Discharge as a confounding control on geochemical mixing inferences, and implications on catchment-scale weathering flux estimates

End-member mixing models are widely used in catchment geochemistry to interpret the observed stream chemistry as a linear combination of underlying end-members, and infer lithological source contributions, carbon fluxes or weathering rates. In pursuit of their conceptual simplicity, these models rely on a set of assumptions including conservative behavior of tracers, exactly identified (a-priori) number of sources with known and constant tracer signatures. While the conservativity of certain tracers is well-established, the accurate identification of geochemical end-member signatures from field investigations remains a challenge, contributing to uncertainties in inferred mixing fractions and subsequent interpretations. However, another layer of uncertainty, pertaining to the validity of the mixing model is often overlooked in this process. 

Here, we use high-frequency stream chemistry and discharge datasets from multiple small and mesoscale catchments to demonstrate the existence of large inaccuracies in inferred mixing fractions, irrespective of the perfect identification of (supposed) end-members. We employ a geometrical approach to visualize observed stream chemistry with reference to an ideal mixing space spanned by a given set of tracers. We then relate deviations from this reference space to hydrology (using discharge as a proxy) to argue that such deviations cannot be explained by the existence of another static unidentified end-member, but only through either discharge-dependent shifts in the source signatures themselves, or secondary geochemical processes correlated with discharge. This is evidenced by strong synchronization between the mixing model residuals and discharge time series, highlighting the role of discharge as a confounding factor in geochemical mixing analyses.

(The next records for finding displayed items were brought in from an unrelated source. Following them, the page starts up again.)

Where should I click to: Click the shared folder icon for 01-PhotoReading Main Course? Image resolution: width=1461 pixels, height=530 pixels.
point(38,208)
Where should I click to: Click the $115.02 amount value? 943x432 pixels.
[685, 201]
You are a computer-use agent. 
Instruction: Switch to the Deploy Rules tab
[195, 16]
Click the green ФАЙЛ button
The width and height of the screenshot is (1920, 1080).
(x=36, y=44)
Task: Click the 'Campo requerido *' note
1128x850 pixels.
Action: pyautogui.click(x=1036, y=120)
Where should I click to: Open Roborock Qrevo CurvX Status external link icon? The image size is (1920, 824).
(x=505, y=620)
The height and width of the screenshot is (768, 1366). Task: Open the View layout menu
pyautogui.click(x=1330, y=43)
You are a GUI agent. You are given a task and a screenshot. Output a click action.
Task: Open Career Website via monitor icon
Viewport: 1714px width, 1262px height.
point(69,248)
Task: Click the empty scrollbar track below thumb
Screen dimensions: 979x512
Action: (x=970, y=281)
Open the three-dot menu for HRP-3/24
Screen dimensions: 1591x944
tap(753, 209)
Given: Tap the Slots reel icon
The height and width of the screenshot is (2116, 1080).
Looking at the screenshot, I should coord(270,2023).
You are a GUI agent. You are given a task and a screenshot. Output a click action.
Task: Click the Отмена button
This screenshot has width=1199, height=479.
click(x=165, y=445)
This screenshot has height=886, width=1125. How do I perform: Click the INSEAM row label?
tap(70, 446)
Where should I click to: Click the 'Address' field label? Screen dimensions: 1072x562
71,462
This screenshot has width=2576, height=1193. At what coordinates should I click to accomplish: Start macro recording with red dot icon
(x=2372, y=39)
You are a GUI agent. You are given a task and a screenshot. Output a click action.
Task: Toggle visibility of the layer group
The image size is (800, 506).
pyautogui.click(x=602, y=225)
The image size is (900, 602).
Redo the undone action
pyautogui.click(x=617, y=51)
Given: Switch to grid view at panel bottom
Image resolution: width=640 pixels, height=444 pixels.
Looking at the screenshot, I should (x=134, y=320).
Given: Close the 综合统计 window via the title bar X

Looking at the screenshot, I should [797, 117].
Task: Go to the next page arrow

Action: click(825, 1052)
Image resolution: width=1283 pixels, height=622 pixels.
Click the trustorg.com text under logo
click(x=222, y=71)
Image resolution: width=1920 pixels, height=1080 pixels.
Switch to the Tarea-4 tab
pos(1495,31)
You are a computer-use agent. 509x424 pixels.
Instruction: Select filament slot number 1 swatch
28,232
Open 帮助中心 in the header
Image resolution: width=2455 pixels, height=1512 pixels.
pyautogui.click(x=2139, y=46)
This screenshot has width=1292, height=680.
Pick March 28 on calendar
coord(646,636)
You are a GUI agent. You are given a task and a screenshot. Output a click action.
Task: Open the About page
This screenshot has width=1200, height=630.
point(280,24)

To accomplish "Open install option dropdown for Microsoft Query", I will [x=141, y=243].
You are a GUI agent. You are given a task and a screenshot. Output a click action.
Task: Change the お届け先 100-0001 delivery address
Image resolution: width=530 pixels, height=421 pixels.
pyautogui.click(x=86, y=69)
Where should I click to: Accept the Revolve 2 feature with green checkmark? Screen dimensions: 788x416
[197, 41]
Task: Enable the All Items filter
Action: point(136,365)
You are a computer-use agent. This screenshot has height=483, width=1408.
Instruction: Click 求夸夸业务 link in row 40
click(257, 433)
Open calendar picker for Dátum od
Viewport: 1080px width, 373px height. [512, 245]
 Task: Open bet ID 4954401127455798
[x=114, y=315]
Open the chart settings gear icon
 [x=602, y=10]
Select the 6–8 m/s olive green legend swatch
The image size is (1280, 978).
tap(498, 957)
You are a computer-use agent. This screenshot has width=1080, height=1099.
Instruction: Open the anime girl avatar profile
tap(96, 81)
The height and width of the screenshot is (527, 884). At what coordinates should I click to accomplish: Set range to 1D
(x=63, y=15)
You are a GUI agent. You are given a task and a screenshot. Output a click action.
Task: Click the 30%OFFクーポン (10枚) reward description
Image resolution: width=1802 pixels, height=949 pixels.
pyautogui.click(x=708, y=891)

Preliminary results indicate that the variance unaccounted for by the mixing model due to the violation of its assumptions is comparable to, or even exceeds, the magnitude of the inferred mixing contributions. This raises questions on treating mixing as the primary control of observed variability in stream chemistry. Furthermore, we also demonstrate how data-driven inference of the number/nature of geochemical end-members using Principal Component Analysis, a frequently adopted practice, could be heavily biased due to this uncertainty. 

Overall, our results dispute the common practice of using mixing models to infer catchment geochemical processes, and call for exercising caution in downstream analyses such as calculating weathering and solute fluxes. We suggest that establishing the existence of a tenable mixing space must be a prerequisite for any subsequent geochemical interpretation.